## Given records
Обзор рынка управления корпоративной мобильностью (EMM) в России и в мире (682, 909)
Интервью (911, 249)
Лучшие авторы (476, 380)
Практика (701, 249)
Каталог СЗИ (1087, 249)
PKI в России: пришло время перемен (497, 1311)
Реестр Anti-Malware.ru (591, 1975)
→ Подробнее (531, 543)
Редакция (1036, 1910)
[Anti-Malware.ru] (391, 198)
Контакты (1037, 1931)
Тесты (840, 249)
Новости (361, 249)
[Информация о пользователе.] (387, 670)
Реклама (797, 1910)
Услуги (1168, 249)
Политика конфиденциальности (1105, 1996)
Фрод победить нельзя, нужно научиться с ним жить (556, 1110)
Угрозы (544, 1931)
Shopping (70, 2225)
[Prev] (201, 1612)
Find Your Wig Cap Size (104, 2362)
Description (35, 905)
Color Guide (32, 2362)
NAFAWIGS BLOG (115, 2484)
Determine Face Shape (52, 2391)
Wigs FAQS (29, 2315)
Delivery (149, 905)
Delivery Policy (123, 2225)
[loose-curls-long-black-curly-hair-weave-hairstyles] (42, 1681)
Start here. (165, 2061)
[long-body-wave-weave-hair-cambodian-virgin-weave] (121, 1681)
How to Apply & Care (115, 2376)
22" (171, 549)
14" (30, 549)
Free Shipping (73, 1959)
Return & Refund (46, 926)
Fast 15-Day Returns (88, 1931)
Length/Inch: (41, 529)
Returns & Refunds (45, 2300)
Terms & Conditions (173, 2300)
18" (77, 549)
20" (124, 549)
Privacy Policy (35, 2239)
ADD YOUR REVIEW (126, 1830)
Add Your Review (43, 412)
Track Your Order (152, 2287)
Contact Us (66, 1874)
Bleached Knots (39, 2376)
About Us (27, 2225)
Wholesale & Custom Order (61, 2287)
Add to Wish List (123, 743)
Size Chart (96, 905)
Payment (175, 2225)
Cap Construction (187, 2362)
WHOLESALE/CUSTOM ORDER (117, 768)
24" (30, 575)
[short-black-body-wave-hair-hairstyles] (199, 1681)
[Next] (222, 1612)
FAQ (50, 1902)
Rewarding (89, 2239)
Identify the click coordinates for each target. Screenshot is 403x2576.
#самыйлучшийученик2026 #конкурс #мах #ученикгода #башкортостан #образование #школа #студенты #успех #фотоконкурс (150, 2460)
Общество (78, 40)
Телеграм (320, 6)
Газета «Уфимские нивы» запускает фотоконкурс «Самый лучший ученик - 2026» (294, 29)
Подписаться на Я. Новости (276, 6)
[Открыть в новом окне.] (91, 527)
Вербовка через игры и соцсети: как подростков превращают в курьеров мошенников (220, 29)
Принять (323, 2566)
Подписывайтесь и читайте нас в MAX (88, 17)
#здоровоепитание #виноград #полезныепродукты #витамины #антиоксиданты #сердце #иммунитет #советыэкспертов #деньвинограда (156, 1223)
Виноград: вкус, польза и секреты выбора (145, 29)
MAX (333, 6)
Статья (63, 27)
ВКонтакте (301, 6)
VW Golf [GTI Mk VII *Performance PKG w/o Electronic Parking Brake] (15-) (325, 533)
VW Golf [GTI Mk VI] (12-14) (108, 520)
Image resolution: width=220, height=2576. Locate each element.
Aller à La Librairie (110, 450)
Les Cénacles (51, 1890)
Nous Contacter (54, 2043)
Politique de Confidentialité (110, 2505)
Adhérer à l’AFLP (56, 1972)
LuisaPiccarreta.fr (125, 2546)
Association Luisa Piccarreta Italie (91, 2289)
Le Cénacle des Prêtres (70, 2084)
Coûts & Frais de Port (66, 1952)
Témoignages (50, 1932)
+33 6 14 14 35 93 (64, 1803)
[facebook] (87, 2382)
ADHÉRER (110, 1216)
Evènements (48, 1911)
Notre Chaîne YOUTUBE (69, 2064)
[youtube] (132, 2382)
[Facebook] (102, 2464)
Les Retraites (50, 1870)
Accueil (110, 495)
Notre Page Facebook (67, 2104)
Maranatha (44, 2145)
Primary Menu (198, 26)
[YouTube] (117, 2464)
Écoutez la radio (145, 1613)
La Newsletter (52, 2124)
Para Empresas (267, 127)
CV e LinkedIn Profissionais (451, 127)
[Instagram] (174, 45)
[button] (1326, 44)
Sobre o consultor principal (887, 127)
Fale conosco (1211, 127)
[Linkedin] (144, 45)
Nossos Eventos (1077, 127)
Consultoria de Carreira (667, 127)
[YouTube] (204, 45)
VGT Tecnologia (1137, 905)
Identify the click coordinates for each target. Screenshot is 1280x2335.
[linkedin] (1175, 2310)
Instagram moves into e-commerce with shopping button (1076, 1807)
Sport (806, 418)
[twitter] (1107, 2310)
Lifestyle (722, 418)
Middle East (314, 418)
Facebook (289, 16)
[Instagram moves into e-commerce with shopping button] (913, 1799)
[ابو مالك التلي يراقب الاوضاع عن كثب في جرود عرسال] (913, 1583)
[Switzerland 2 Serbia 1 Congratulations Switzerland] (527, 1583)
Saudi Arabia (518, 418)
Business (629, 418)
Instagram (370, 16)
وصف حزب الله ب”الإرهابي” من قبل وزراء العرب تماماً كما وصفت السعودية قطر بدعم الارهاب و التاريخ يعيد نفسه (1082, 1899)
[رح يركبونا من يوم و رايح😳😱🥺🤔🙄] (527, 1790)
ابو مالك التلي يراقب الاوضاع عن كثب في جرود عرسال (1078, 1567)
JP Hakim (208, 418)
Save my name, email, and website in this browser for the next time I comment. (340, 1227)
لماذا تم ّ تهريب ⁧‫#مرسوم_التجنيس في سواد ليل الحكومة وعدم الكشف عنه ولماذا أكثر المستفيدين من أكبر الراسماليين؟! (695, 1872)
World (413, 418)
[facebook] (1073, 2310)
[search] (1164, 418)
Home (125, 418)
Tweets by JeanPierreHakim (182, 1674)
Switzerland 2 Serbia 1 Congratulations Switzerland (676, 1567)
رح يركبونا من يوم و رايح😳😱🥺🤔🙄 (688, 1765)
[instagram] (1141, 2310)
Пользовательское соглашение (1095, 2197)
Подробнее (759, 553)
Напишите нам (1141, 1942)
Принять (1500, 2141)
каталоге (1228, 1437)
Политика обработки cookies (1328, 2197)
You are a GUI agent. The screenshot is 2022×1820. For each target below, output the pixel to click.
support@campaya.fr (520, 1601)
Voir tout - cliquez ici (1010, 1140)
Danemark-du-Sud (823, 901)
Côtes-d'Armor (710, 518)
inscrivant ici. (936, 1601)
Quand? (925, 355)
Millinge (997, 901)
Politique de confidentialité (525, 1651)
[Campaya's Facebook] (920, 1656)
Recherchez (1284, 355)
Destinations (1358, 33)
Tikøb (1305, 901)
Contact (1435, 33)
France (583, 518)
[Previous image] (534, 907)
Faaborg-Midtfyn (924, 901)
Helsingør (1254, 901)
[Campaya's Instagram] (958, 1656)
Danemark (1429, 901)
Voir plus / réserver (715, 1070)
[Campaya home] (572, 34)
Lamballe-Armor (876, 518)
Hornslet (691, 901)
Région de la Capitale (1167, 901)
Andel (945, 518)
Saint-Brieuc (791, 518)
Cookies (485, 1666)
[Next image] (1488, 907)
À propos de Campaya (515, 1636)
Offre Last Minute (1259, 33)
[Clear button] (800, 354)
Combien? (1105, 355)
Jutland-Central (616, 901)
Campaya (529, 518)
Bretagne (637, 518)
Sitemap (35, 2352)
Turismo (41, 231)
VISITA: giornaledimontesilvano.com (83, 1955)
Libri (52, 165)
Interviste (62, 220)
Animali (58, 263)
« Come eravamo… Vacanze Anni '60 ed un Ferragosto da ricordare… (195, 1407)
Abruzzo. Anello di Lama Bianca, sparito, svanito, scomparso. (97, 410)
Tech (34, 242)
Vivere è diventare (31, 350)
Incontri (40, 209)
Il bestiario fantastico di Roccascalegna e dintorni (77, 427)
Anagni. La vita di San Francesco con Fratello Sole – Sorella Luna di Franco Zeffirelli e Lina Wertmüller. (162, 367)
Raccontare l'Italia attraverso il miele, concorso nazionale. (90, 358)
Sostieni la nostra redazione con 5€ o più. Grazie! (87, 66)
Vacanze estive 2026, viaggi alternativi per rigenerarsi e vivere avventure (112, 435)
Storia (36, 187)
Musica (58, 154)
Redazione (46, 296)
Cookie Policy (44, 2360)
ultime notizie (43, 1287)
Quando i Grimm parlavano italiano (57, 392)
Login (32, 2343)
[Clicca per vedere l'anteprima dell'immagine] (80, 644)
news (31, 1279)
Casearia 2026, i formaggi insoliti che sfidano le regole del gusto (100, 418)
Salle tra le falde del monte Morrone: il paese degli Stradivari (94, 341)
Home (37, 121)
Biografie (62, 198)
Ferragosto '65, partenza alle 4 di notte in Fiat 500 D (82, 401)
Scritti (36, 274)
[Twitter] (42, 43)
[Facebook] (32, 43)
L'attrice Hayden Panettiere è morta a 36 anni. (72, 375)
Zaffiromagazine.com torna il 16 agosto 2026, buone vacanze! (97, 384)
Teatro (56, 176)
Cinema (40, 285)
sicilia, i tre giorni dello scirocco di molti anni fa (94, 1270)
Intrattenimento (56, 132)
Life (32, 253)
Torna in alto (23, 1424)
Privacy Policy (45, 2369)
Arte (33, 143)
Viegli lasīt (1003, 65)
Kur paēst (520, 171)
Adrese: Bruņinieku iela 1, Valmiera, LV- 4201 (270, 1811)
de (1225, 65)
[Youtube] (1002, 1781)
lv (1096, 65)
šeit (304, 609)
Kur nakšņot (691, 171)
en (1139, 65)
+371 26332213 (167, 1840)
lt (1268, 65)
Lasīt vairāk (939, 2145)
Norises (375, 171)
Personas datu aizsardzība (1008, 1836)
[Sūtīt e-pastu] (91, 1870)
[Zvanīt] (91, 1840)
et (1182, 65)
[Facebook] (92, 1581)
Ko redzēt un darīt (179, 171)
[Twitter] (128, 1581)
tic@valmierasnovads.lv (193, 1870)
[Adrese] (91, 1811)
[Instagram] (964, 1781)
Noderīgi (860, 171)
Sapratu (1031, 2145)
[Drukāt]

## Goal of the exercise
Pull every line with the word "Ferragosto" from the data.

## Answer section
« Come eravamo… Vacanze Anni '60 ed un Ferragosto da ricordare… (195, 1407)
Ferragosto '65, partenza alle 4 di notte in Fiat 500 D (82, 401)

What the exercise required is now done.